Mesosphere Fluentd Filter

Code Climate Test Coverage Gem Version Inline docs Dependency Status

Marathon, Chronos and Mesos combined can allow for teams to build a great solution for deploying and scaling containers. The issue is when you have a system like Kibana it can be hard to identify what container or task a log is coming from.

This filter aims to solve that issue by inspecting containers to inject Mesosphere metatdata into the Fluentd event stream.

What gets injected?

Marathon

key Description
app The application name in marathon
mesos_framework marathon
mesos_task_id The unique Mesos task id running the docker container

Chronos

Chronos does not have the idea of an 'application'. Just jobs. We run a lot of jobs that relate to our applications so we use a naming scheme that allows us to extract the marathon application that is running the Chronos task.

An example of a Chronos Job name is the following.
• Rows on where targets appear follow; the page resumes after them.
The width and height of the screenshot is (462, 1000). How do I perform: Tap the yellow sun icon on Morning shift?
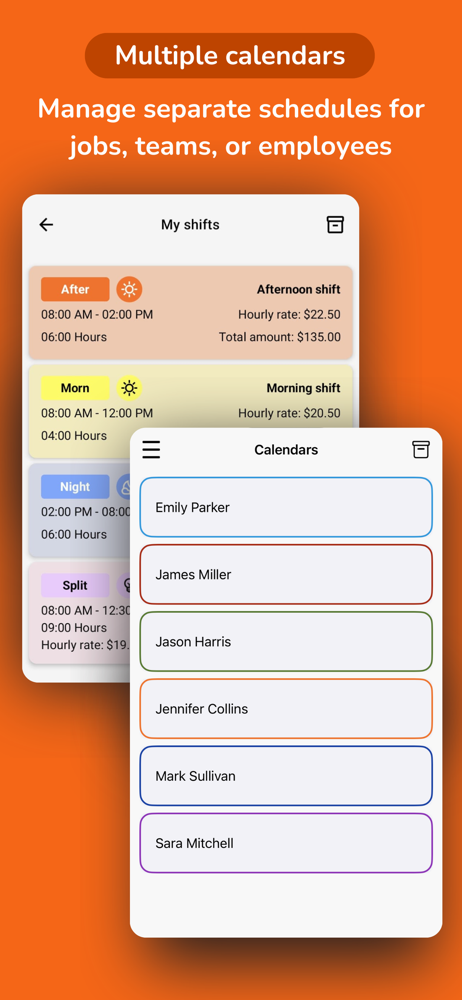click(x=130, y=388)
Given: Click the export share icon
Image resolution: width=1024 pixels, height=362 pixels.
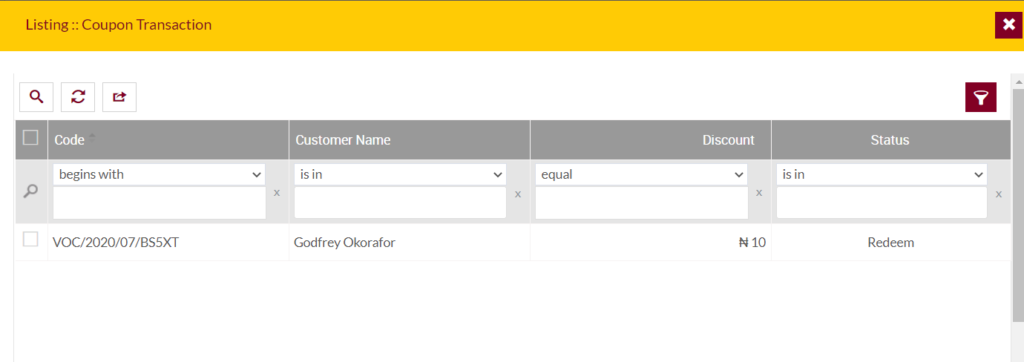Looking at the screenshot, I should [120, 97].
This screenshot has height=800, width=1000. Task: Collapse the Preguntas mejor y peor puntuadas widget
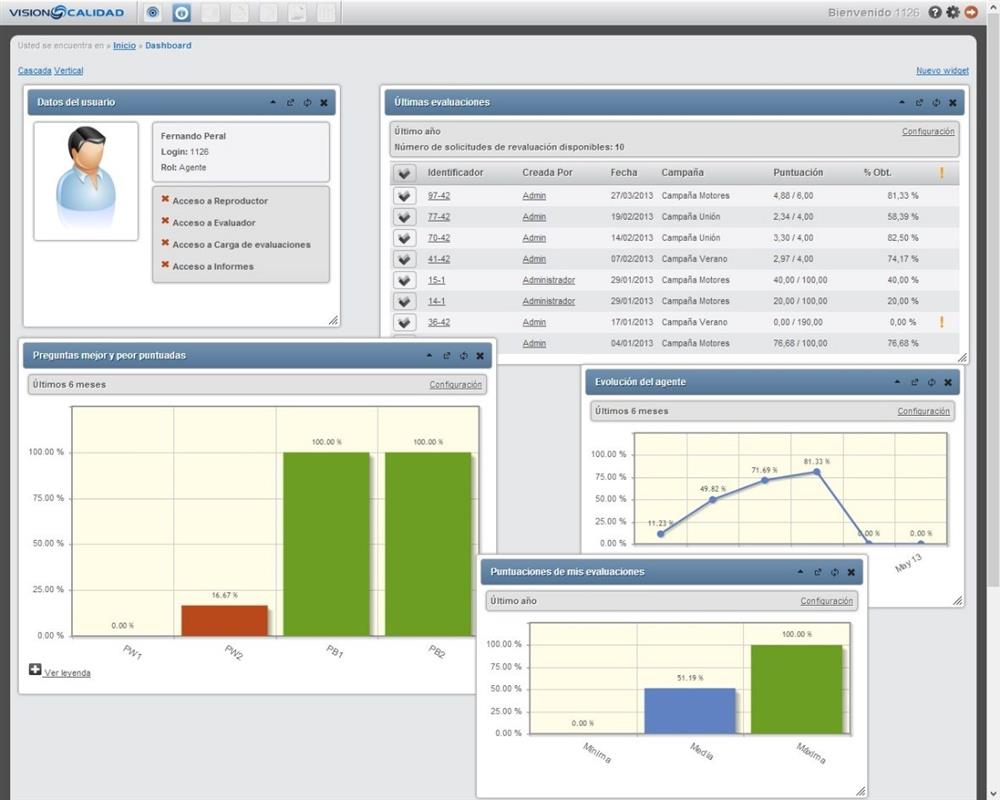point(429,355)
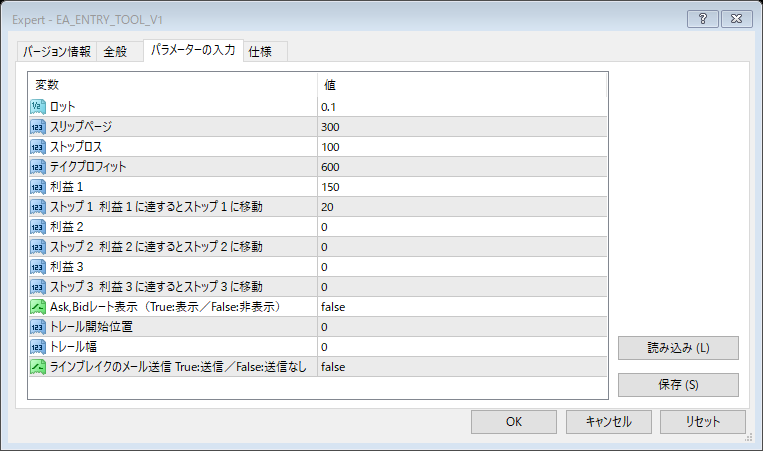Click the トレール幅 integer icon

pos(38,347)

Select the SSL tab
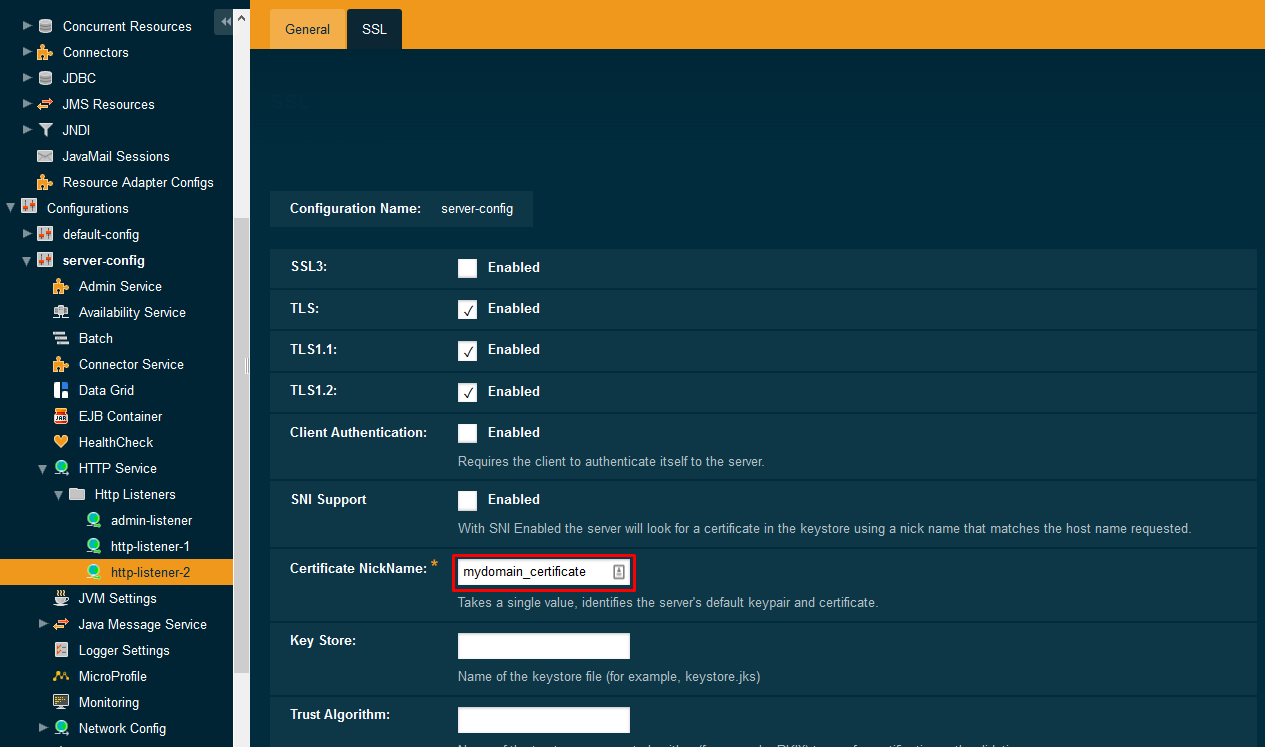click(374, 29)
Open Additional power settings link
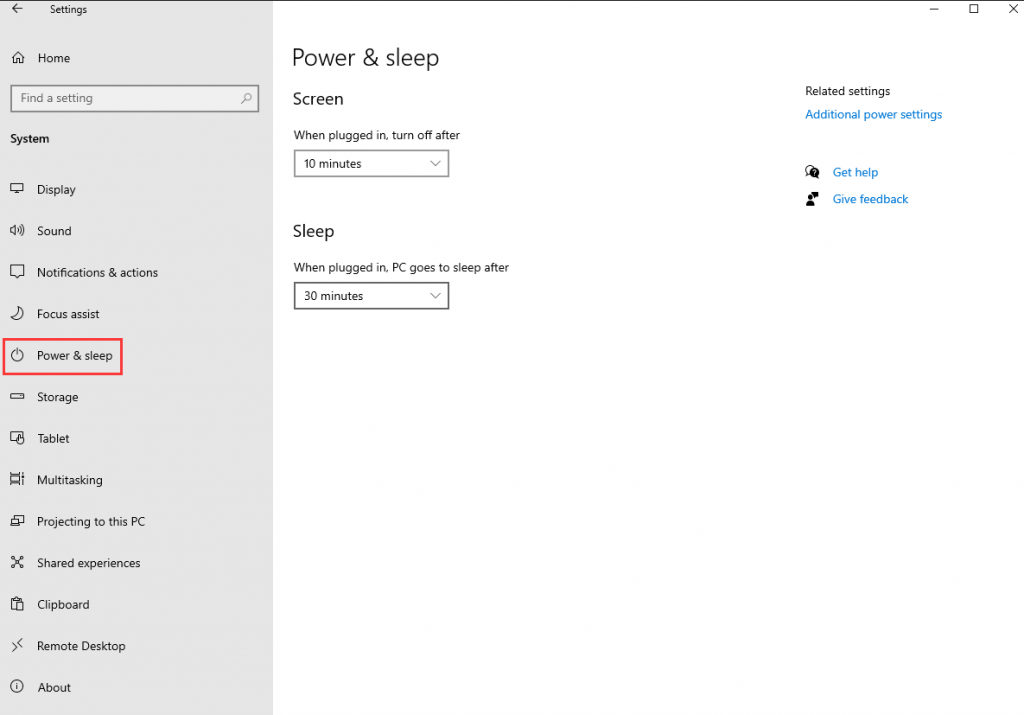This screenshot has height=715, width=1024. tap(873, 115)
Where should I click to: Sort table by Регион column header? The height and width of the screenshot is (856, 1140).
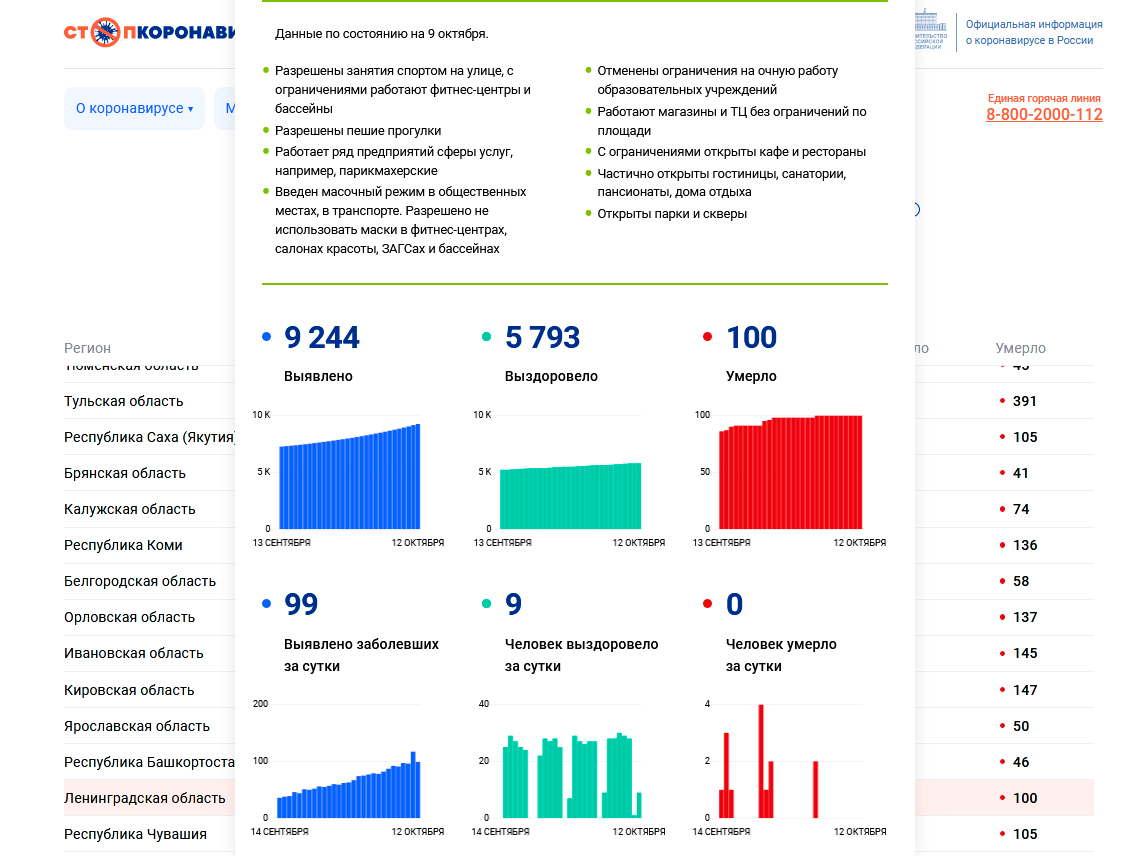[x=88, y=348]
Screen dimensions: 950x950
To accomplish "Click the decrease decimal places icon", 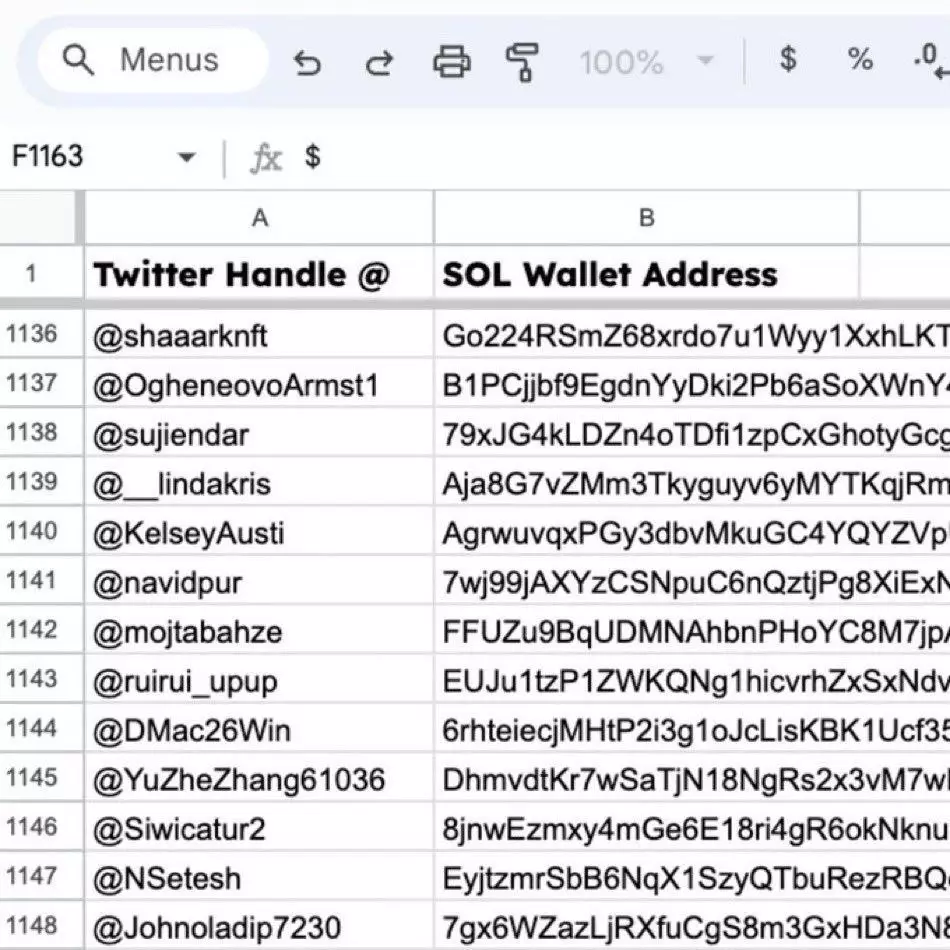I will [930, 62].
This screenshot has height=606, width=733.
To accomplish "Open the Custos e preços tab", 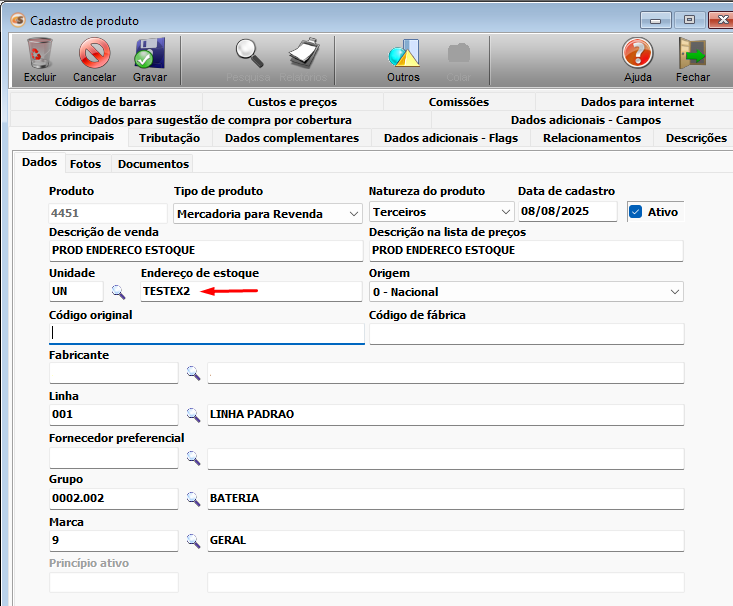I will [x=292, y=102].
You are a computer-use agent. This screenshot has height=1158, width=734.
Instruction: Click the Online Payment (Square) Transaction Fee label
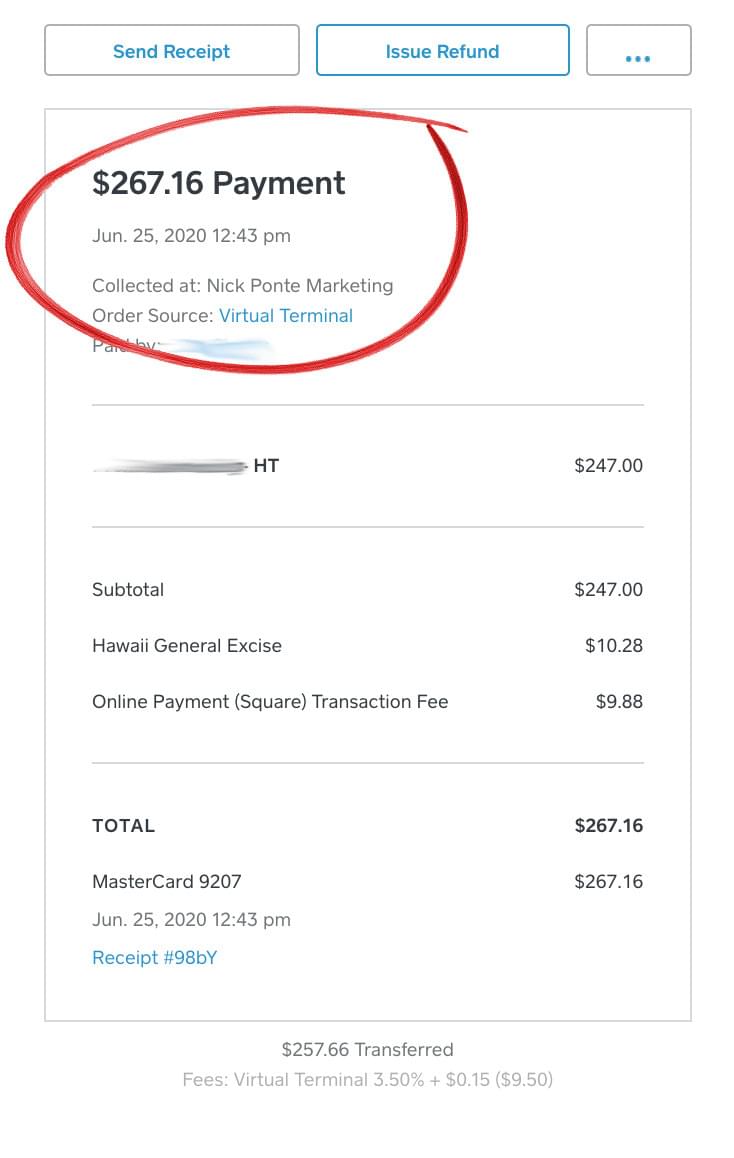pyautogui.click(x=270, y=702)
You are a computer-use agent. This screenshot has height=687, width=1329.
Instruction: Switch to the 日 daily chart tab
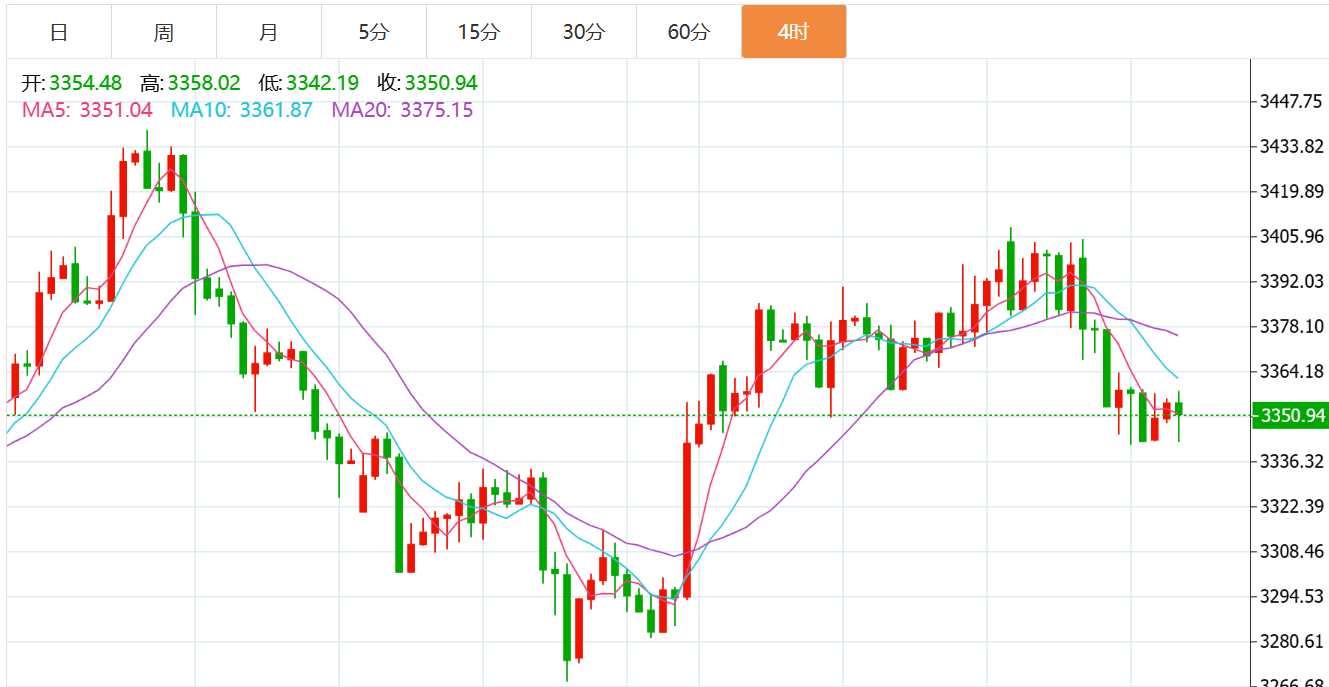pyautogui.click(x=59, y=32)

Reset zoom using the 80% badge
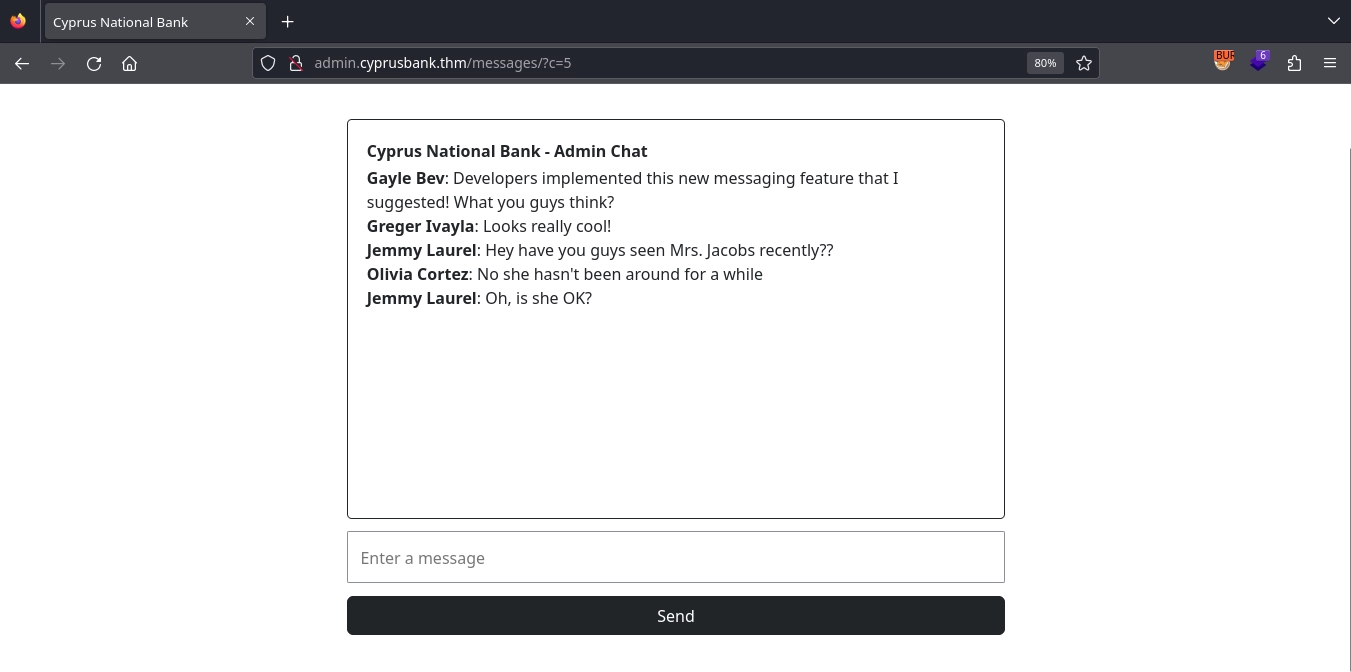pyautogui.click(x=1044, y=63)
some-task-app2-11182015-1718-deployTasks-1-144786721

With the default regex in the plugin we extract the following data and inject it into the event stream.

key Description Value
app The application name running the task some-task-app2
mesos_framework chronos chronos
mesos_task_id The unique Mesos task id running the docker container
chronos_task_type The task type our application is running. We run deployment and scheduled tasks. deployTasks

Configuration

If your using the docker fluentd logging plugin your configuration should look something like this.

<source>
  type forward
  port 24224
  bind 0.0.0.0
</source>

<filter docker.*>
  type mesosphere-filter
  cache_size 1000
  cache_ttl 3600
  merge_json_log true
  cronos_task_regex (?<app>[a-z0-9]([-a-z0-9]*[a-z0-9]))-(?<date>[^-]+)-(?<time>[^-]+)-(?<task_type>[^-]+)-(?<run>[^-]+)-(?<epoc>[^-]+)
</filter>

<match docker.*>
  type stdout
</match>
key Description Default
cache_size This plugin will cache information from the docker daemon. This configuration determine how large that cache is. 1000
cache_ttl How long to keep items in the cache. 3600
merge_json_log If your application logs in a valid json format, this will merge that into the event stream. true
cronos_task_regex If you don't provide a valid regex here then you will only get the mesos_task id from until you create a standard chronos job name that is parseable by a ruby regex. See example above

Example

We have an application called hello-world. That application is deployed via marathon and has the following environment variables.

key value
MESOS_TASK_ID hello-world.14b0596d-93ea-11e5-a134-124eefe69197
MARATHON_APP_ID /hello-world

Like all great hello world applications. This docker container just execute:

echo '{"say":"Hello World"}'

Without this filter fluentd would process the docker log and output the following.

{
    "container_id": "ce327cb0de115f7dbfcd2c6055ba945436dada26035a62587b951332a028a530",
    "container_name": "/some_random_meaningless_name",
    "source": "stdout",
    "log": "{\"say\":\"Hello World\"}\r"
}

With the filter in place that log will become the following.

{
    "container_id": "ce327cb0de115f7dbfcd2c6055ba945436dada26035a62587b951332a028a530",
    "container_name": "/some_random_meaningless_name",
    "say": "Hello World",
    "mesos_framework": "marathon",
    "app": "hello-world",
    "mesos_task_id": "unquie_task_id",
    "source": "stdout",
    "log": "{\"say\":\"Hello World\"}\r"
}

So now in Kibana you can filter on many more fields and more easily track down issues when hello-world may be running in multiple containers that are associated with different Mesos tasks.